From: G. Branden Robinson
Subject: an opinionated history of *roff macro packages (was: pdfroff in groff 1.23.0.rc3 changes compared to 1.22.4)
Date: Thu, 6 Apr 2023 00:33:12 -0500

[dropped Peter from CC; I'm sure he'll find one copy of this enough]

Hi Michał,

At 2023-04-05T18:13:16+0000, Michał Kruszewski wrote:
> I have once evaluated ms, mm and mom.  I have come from the Latex
> world after being sick of its bloat.  I was looking for something
> simple.  I know some differences between ms, mm and mom, but I do not
> really understand why people did not want to cooperate to create a
> single macro package and single program.

The reasons are mostly historical and organizational.  Adding "me",
"man", and mdoc to the above list, I'll offer a summary.  Some of this
is grounded on my absorption of historical documents and some is
reckless speculation with a conspiratorial bent.  I am a first-hand
observer of practically nothing discussed here.

ms, written by Mike Lesk, came first, in Version 6 Unix (1975).

man(7) came next, in Version 7 Unix (1979).  While man page documents
date back all the way to First Edition Unix (1971) (and the basic format
even farther than that, apparently, to Multics documentation), they did
not get a set of macros designed for them until Version 7.  What came
before can be found in the archives of TUHS; whether that constitutes a
"macro package" may be a matter of argument, and I haven't researched
them myself.

Doug McIlroy designed and implemented man(7), and subscribes to this
list.  He is thus best positioned to address why man(7) was developed
instead of routing man page composition through ms(7).  But I can guess.

> [Aim]
Quote the message on the history of roff macro packages word for word, beginning at the words "man(7) came next, in" and ending after the words "them myself.".

> [Provided material]
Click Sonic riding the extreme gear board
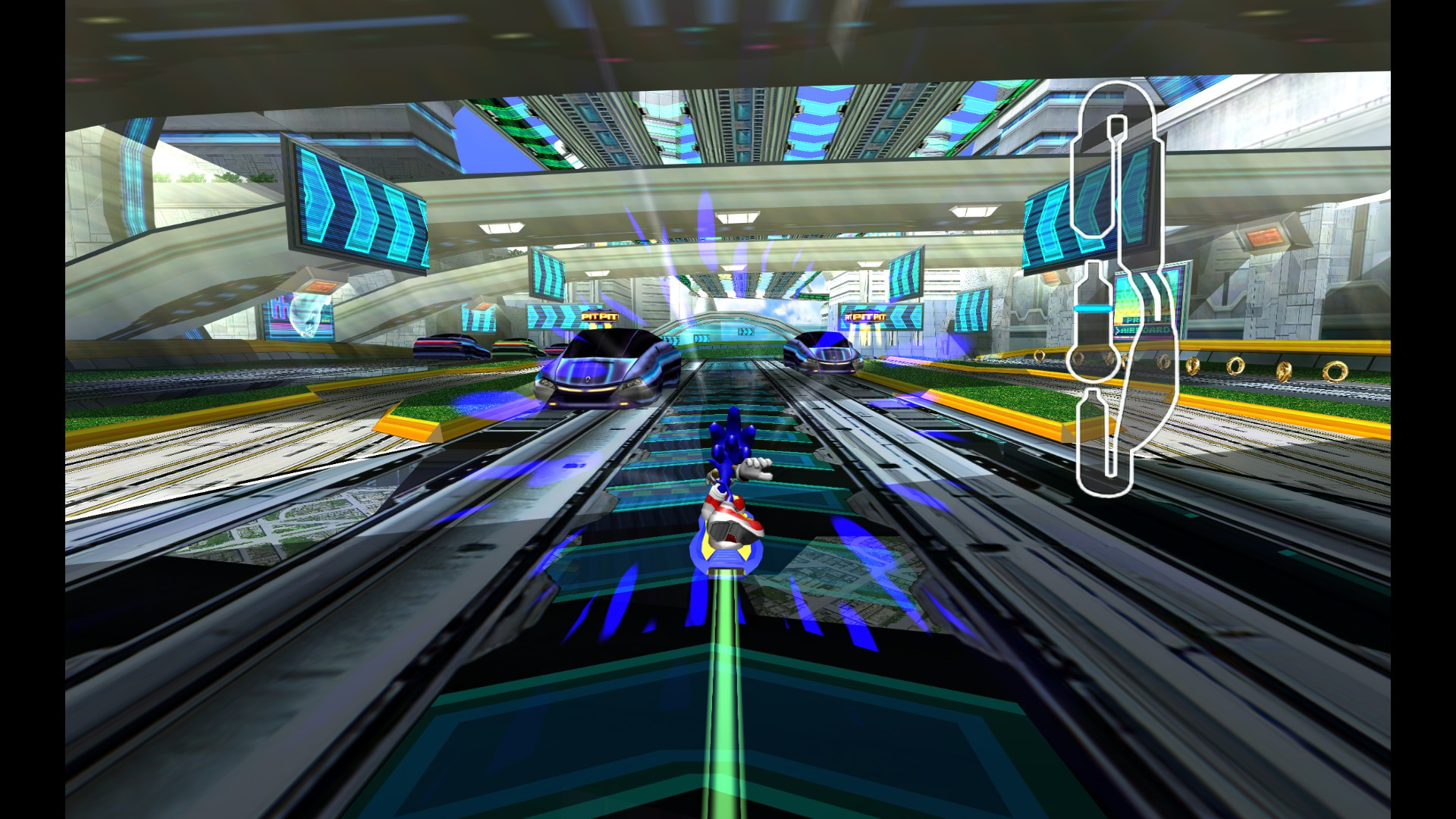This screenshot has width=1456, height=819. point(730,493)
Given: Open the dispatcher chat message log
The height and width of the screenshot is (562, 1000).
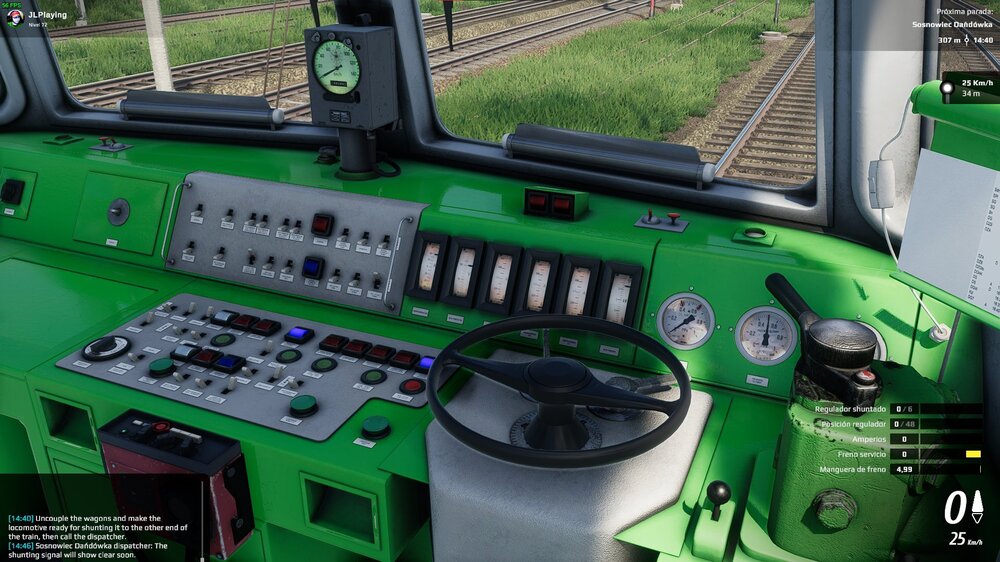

> [Result of the exercise]
man(7) came next, in Version 7 Unix (1979).  While man page documents
date back all the way to First Edition Unix (1971) (and the basic format
even farther than that, apparently, to Multics documentation), they did
not get a set of macros designed for them until Version 7.  What came
before can be found in the archives of TUHS; whether that constitutes a
"macro package" may be a matter of argument, and I haven't researched
them myself.